4.22.24 — Big Girls

Grace Carney cannot get enough of women. Her show’s title insists on it, thrice over, with “girlgirlgirl.” You just may not notice them right away or see them all at once, at P.P.O.W. through February 24, and excuse me for another late post. She deserved your and my fuller attention.

Her stained colors command attention all by themselves, at least for a moment, and continue to reward attention after that. They recall an era when color-field painting alone sufficed to go big. Still, they temper their breathless good cheer with female bodies in the present. They invite one to ask when drawing becomes painting and flowing paint becomes drawing once again. MutualArt

More and more galleries have been pursuing diversity by looking back. They keep returning to postwar abstraction and the women who made it, all the more so if those women suffered neglect along the way. Just this year, a gallery called its winter group exhibition “Perseverance.” What sets these artists apart, and can gender alone explain their neglect? After all, Joan Mitchell and Helen Frankenthaler made history while inventing color-field painting, taking Abstract Expressionism to a new level, and historians have taken note just fine. After all, too, trends do become stale, so why look back?

A little skepticism is all the more important when the artist is not neglected but just breaking through. Carney, now at a Tribeca gallery with a history of its own, received her MFA as recently as 2022. One could almost read the show’s title as “You Go Girl.” Is the going now easy? At what point does the back and forth between realism and abstraction become itself a cliché, a means of mythmaking twice over? Carney, though, sees them as far more than myths.

Grace Carney's Oh Me (P.P.O.W., 2023)The artist combines lots of color with ample white space, giving her shapes room to expand. Pours and brushwork themselves expand outward in translucent swirls. They suggest Morris Louis, but the light colors never run together to the point that they become his darker veils, and symmetry is out of the question. Carney is asking not for late Modernism’s rigor but only its paint. Her overlapping marks violate an older generation’s demands for both flatness and space. They have to do so, to let the images emerge as women.

She is just as serious about the body. She treats big girls not, as so often in painting now, as characters in a mythic narrative, but rather as figure studies. They twist and turn freely, as if to hide, although faces appear as well. Their closeness to the picture plane may come closest of all to Joan Semmel in her nineties. Maybe Carney is not satisfied with the appeal of the emerging artist after all. I look forward to what comes next, after the good cheer is gone.

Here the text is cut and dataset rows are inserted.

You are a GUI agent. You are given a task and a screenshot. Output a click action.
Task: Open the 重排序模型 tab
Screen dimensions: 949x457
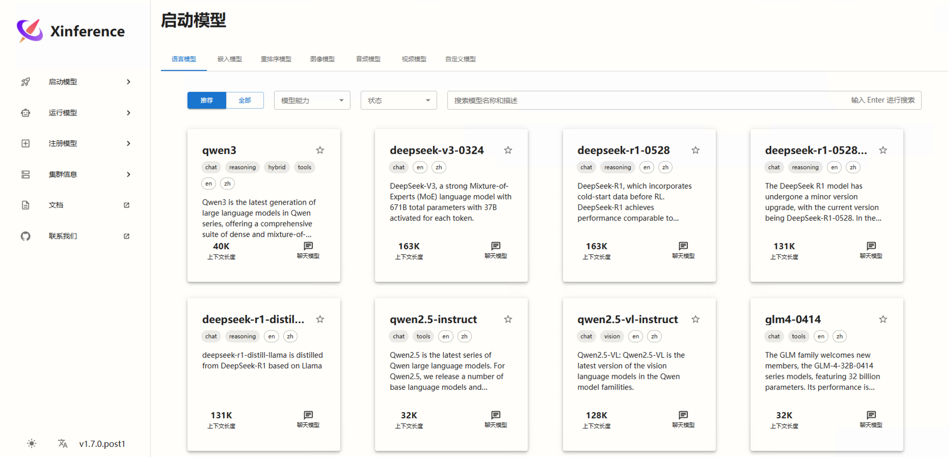coord(276,59)
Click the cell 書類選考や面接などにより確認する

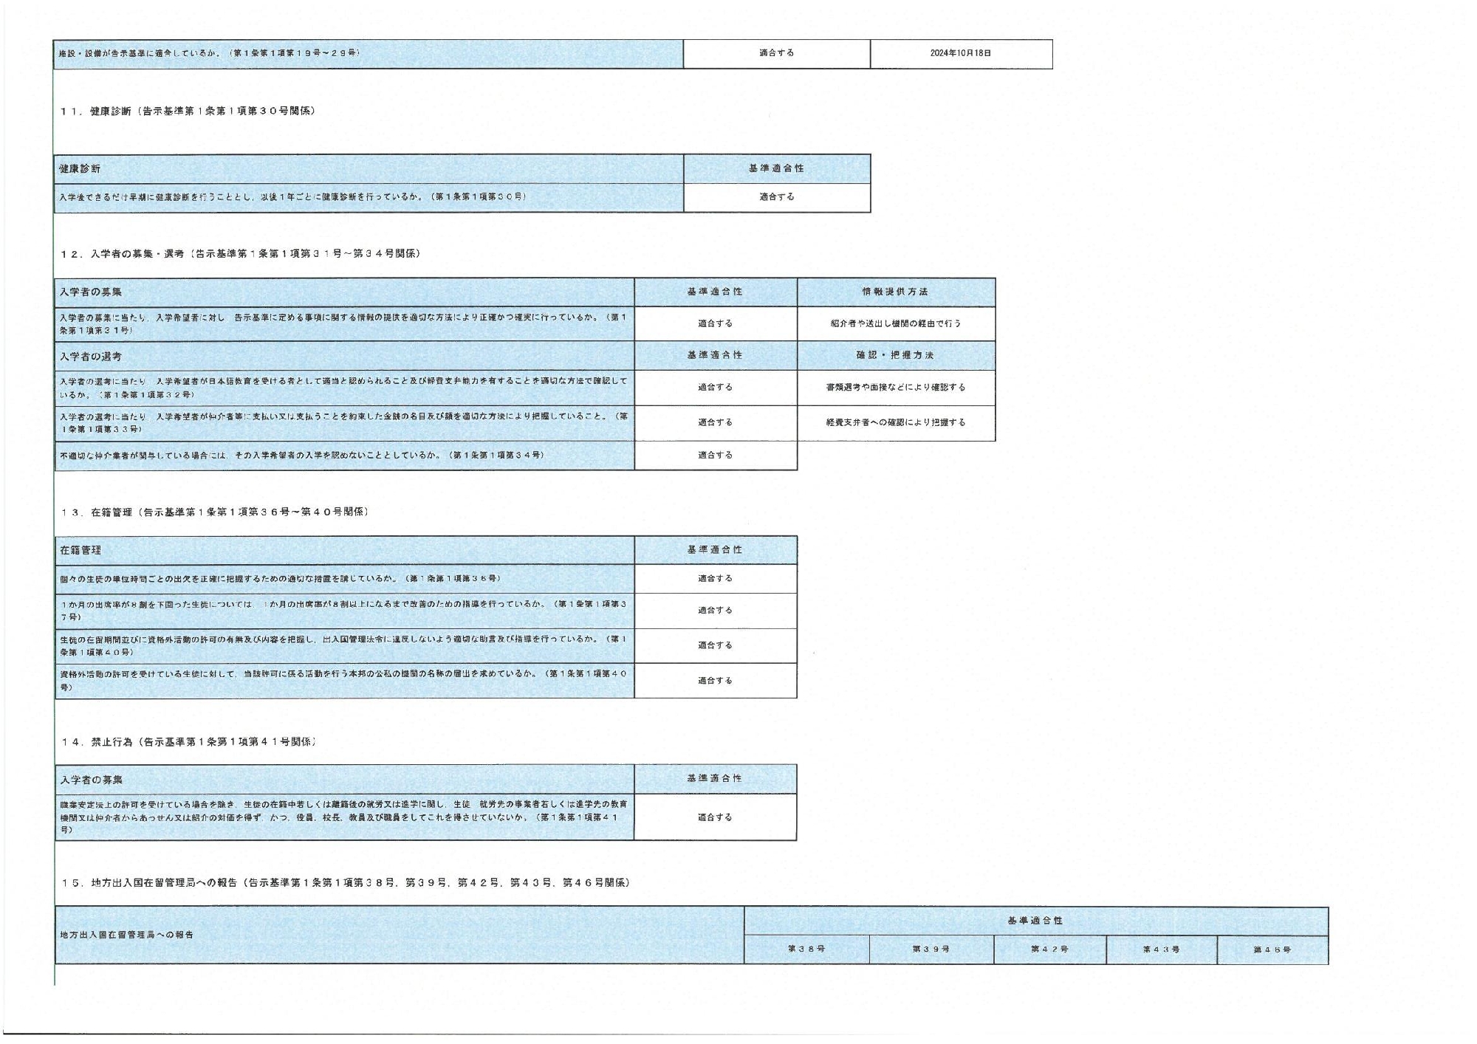point(895,387)
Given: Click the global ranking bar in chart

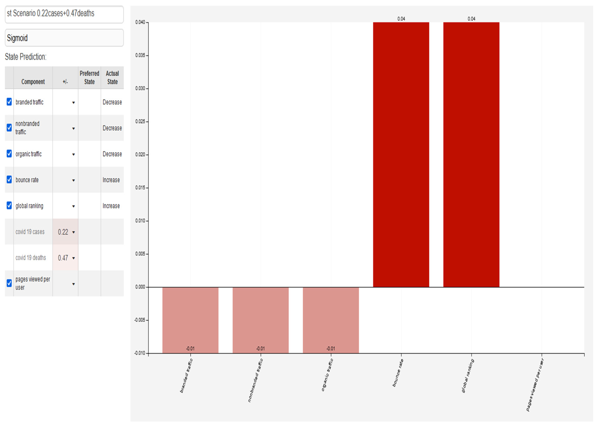Looking at the screenshot, I should pyautogui.click(x=471, y=155).
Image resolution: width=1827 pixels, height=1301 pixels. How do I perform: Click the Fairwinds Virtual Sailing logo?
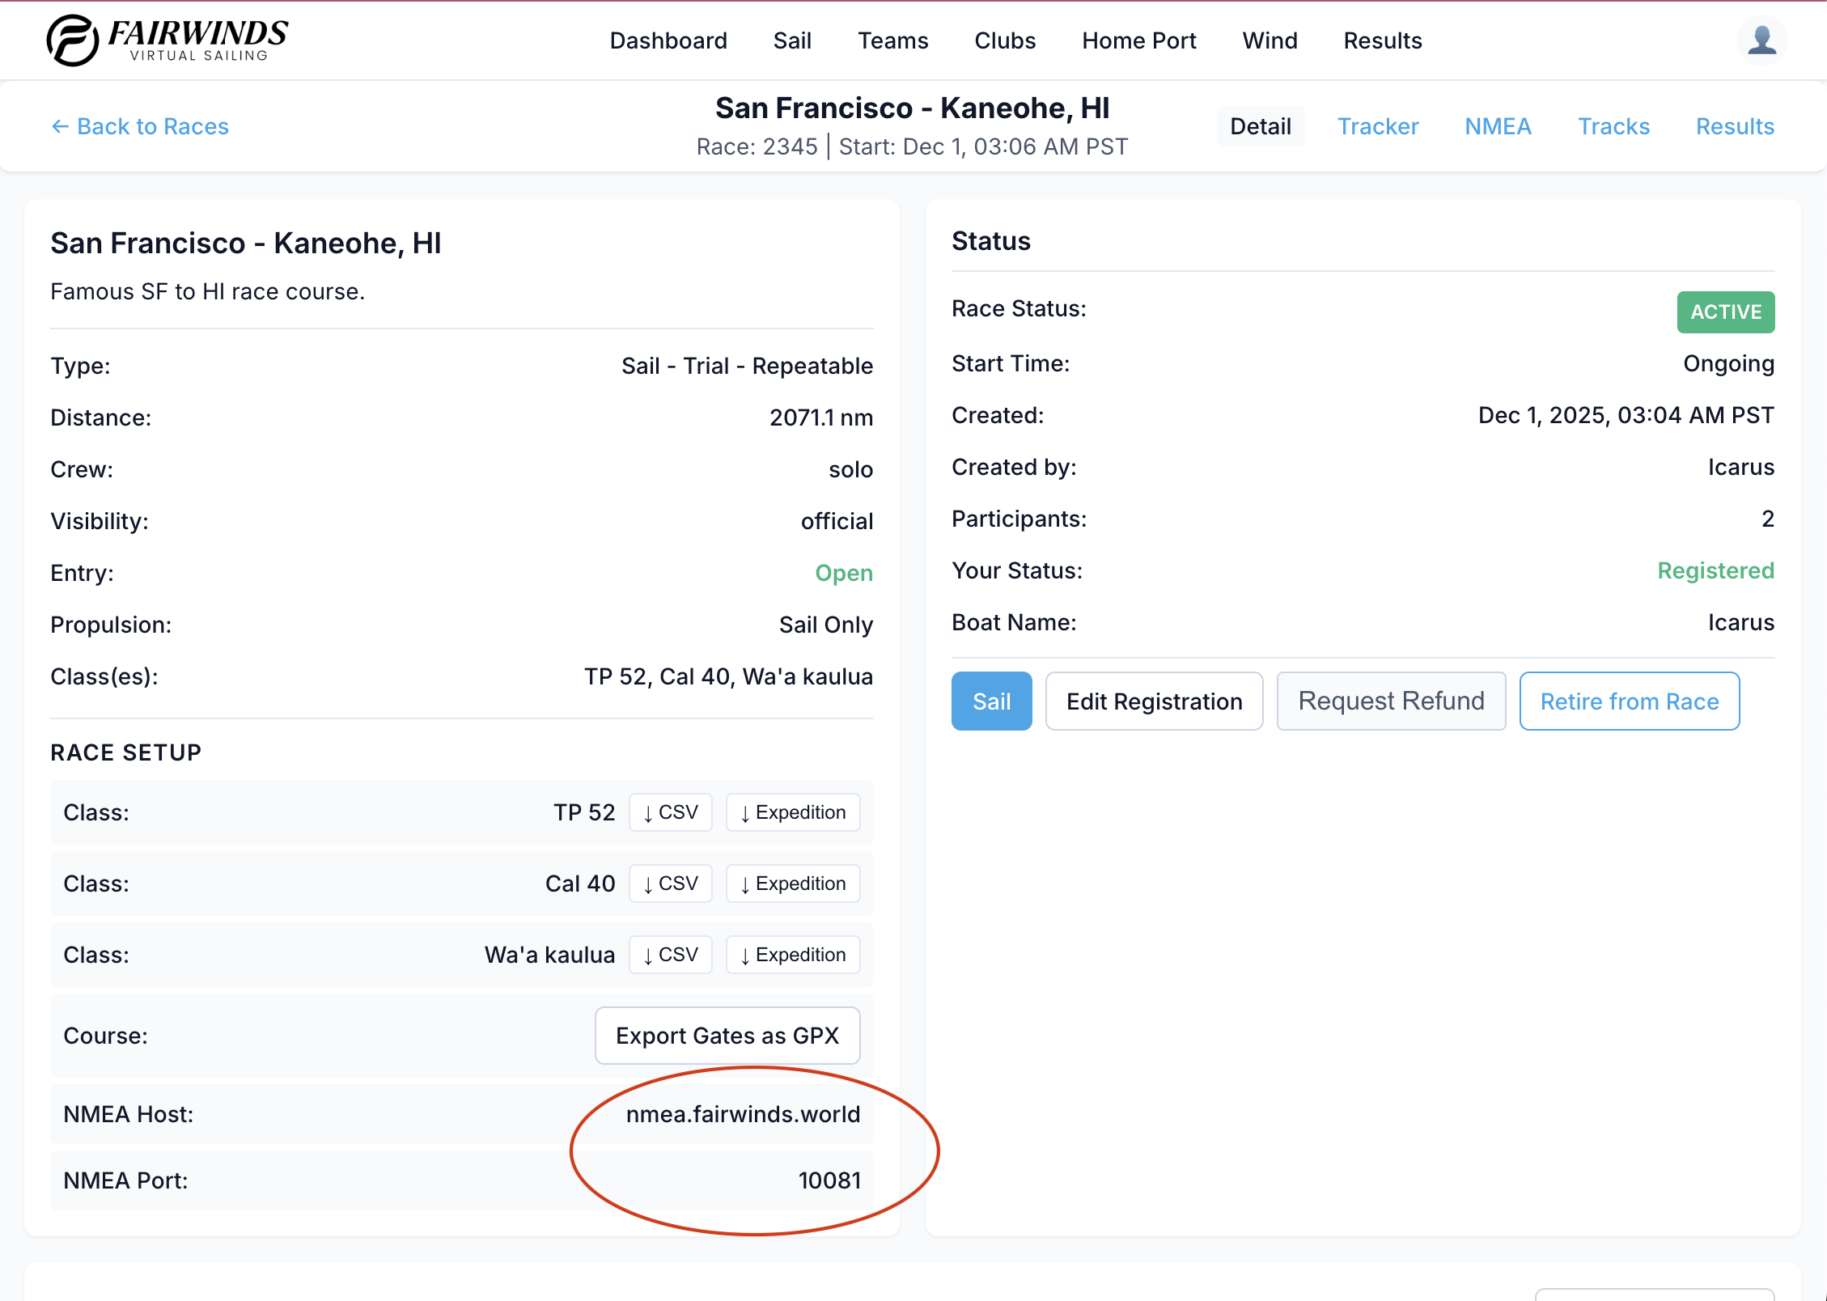(167, 40)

Eddie Martinez masks everything about his figures but their faces, as “Wavelengths,” at Mitchell-Innes & Nash through March 9. His Whiteouts start with group portraits in the Brooklyn community he knows best, much like Henry Taylor. Then he paints over them, like his Flower Pots, with plenty of white. White can surround a face like a halo. Black and color still peek through, in a contrast that recalls the youngest of the old Abstract Expressionists, Richard Pousette-Dart, as much as acts of erasure. They express the effacement of people of color, but also their pleasure in just hanging out.